The arrest of neighborhood-watch volunteer George Zimmerman in the killing of an unarmed teenager in Sanford, Fla., has prompted widespread debate about the appropriateness of the second-degree-murder charge against him and his chances of conviction, a discussion in which University of Miami law professors are playing a significant role.
In a Wall Street Journal article, law professor Mary Anne Franks explained that under Florida law, someone can be charged with second-degree murder if the killing was not premeditated and was carried out in connection with a variety of crimes, ranging from arson to aggravated stalking. It involves "deliberately killing someone and doing it in a way that's particularly offensive to morality," Professor Franks said. The charge – the strongest short of first-degree murder, which involves premeditation – carries a possible sentence of life in prison.
Professor Franks told the Journal that prosecutors often aim for the strongest charge they think they can get, knowing that sometimes juries will settle on lesser charges. She told WTSP Channel 10 in Tampa that Zimmerman could have faced charges of involuntary manslaughter or voluntary manslaughter, both of which could carry up to 15 years in prison.
Zimmerman's revolving cast of lawyers invoked Florida's Stand Your Ground law to claim that he acted in self-defense when he fatally shot Trayvon Martin in February. News reports assert that Zimmerman, who was booked into a correctional facility on Wednesday night, plans to enter a not guilty plea.

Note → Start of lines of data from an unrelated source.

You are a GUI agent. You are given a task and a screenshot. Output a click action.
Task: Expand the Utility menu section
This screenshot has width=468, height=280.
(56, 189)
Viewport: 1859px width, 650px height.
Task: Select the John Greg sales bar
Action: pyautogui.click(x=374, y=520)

In the view of Miami Law Professor Donald Jones, Zimmerman's claim of self-defense is "contrived," and a "classic instance of someone who created the conditions of his own defense."
"For Zimmerman to say Trayvon attacked him is like a burglar who breaks into a house and cries foul when the homeowner shoots him to protect himself," Professor Jones wrote in an Opinion piece in The Miami Herald. "Zimmerman's family and friends put out the story that Trayvon broke his nose, though police video suggests otherwise. But if Trayvon found the courage to stand up to his assailant and punch him in the nose, the Stand Your Ground law is on Trayvon's side. To be on the right side of that law you have to be somewhere you have a right to be. It was Trayvon, not Zimmerman, who could claim that right."
The case, already problematic for prosecutors in light of the Stand Your Ground law, could be further complicated by the statements of two attorneys who withdrew from Zimmerman's defense a few days ago. Law professors who specialize in legal ethics said that the Orlando criminal defense lawyers may have violated Florida's rules governing lawyers' professional conduct, according to a column by Alison Frankel on the Thomson Reuters news wire.
Under Florida's representation rules, the attorneys, Hal Uhrig and Craig Sonner, were within their rights to withdraw from representing Zimmerman. A lawyer may withdraw, according to the attorney-client relationship provisions, if a "client insists upon taking action that the lawyer considers repugnant, imprudent, or with which the lawyer has a fundamental disagreement." During a press conference, Uhrig and Sonner disclosed that Zimmerman had taken the unusual step of personally reaching out to Angela Corey, the special prosecutor who has been appointed to handle the Feb. 26 killing of the 17-year-old Martin. The Thomson Reuters article said Uhrig also addressed his client's seemingly erratic behavior, describing Zimmerman as "emotionally crippled by the virtue of the pressure of this case."
Such disclosures arguably could jeopardize Zimmerman's defense and his shot at a fair trial, according to Miami Law Professor Anthony V. Alfieri. Under Florida's rules of profession conduct, Professor Alfieri said, a lawyer may withdraw from representing a client only if the withdrawal can be "accomplished without material adverse effect on the interests of the client."
"By publicly calling into question his mental state you are, I think, seriously jeopardizing a fair trial guarantee because you are creating the substantial possibility of prejudice," Alfieri said.
A statement about the case by Sean Hannity of Fox News has also generated controversy. Hannity, who on his show has repeatedly defended Zimmerman's actions, told his audience last week that he had been "contacted by an individual that we in fact believe was George Zimmerman." Hannity went on: "He reached out to me, we spoke on the phone about his case, and I agreed not to report on the contents of that conversation."
Tamara Rice Lave, a professor of criminal law at the University of Miami who practiced as a public defender for 10 years, told ThinkProgress that Hannity could be compelled to testify about his conversation with George Zimmerman. Professor Lave said it's a "no brainer."
Under Florida Law, there is a "qualified privilege" for journalists that protects their conversations with sources. But Professor Lave said that, in her opinion, the qualified privilege could "easily" be overcome under Florida law because Zimmerman's statements about the incident are "relevant and material to unresolved issues." Further, there are no "alternative sources" for his statements to Hannity and there is a compelling interest for disclosure in a potential manslaughter case.